Obwohl ich es total erwartet habe, bin ich echt sauer.  Sie haben eigentlich gar nichts gemacht.  Gar nichts.  Es gibt ~100 möglicherweise verwickelten Autos und deswegen sie machen gar nichts.  Ja, es gibt ~100 weißer A5/7 mit HG Kennenzeichnen aber der Unfall ist in Oberursel passiert.  Wie viele sind hier angemeldet?  Ich glaube, dass seit dem Unfall ich 10 Mal mehr Aufwand als die Polizei hier gemacht habe, diese gefährliche ********* zu finden.

Ich weiß nicht, ob ich mit einem Anwalt reden sollte.  Bringt das wirklich etwas oder ist es einfach mehr geld vergeudet?  Ich bin eigentlich nicht Deutsch (wenn das nicht offentsichtlicht ist...) und versehe das System nicht.


----------



## x-rossi (27. Juli 2013)

CliffDrop schrieb:


> Ich weiß nicht, ob ich mit einem Anwalt reden sollte.  Bringt das wirklich etwas oder ist es einfach mehr geld vergeudet?  Ich bin eigentlich nicht Deutsch (wenn das nicht offentsichtlicht ist...) und versehe das System nicht.
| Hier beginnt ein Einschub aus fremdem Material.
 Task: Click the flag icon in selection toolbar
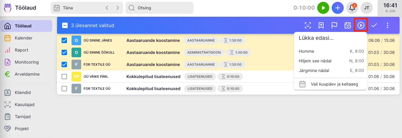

zumindest in ein beratungsgespräch könntest du investieren.


----------



## Deleted 68955 (27. Juli 2013)

Keinen Verkehrsrechtsschutz?


----------



## LimitedEdition (29. Juli 2013)

Ich würde das so nicht hinnehmen und auf jeden Fall mal mit einem Anwalt sprechen,


Sent from my iPad using Tapatalk HD


----------



## BOOZE (29. Juli 2013)

Anwalt kannst du dir erstmal sparen, bei Personenschäden läuft das automatisch über die Staatsanwaltschaft.
Die Polizei wird mit Sicherheit auch die in Frage kommenden Fahrzeuge inspizieren, leider dauern solche Sache recht lange und jetzt ist auch noch Sommerpause.
Ich würde einfach mal bei der Polizei unter deinem Aktenzeichen anfragen, was die schon wissen.
Zu den Akten werden die es sicherlich nicht legen! 

Weiterhin gute Besserung


----------



## MTB-News.de




----------



## LimitedEdition (29. Juli 2013)

Wenn die schreiben, dass das Verfahren eingestellt wird, dann machen die freiwillig nichts mehr.


----------



## KB-Miller (1. August 2013)

Ich wohne dort gleich um die Ecke, werde mal die Augen offen halten. Denke aber auch, dass der Schaden mittlerweile repariert wurde, wenn er denn überhaupt sichtbar war.

Du könntest ja mal Wochentags um die besagte Uhrzeit herum diese Kreuzung beobachten. Evtl. fährt der Täter die Strecke regelmäßig.


----------



## LimitedEdition (1. August 2013)

Ich finde es sehr merkwürdig, dass trotz Personenschaden das Verfahren so schnell, eingestellt wurde. 


Sent from my iPad using Tapatalk HD


----------



## Rockside (4. August 2013)

Erstaunlich bei Personenschaden !


----------



## BOOZE (7. August 2013)

Hat er das geschrieben, das das Verfahren eingestellt wurde?
Ich habe davon nichts gelesen!


----------



## LimitedEdition (7. August 2013)

Ja, am 26.7. hat er geschrieben, dass das Verfahren eingestellt wurde.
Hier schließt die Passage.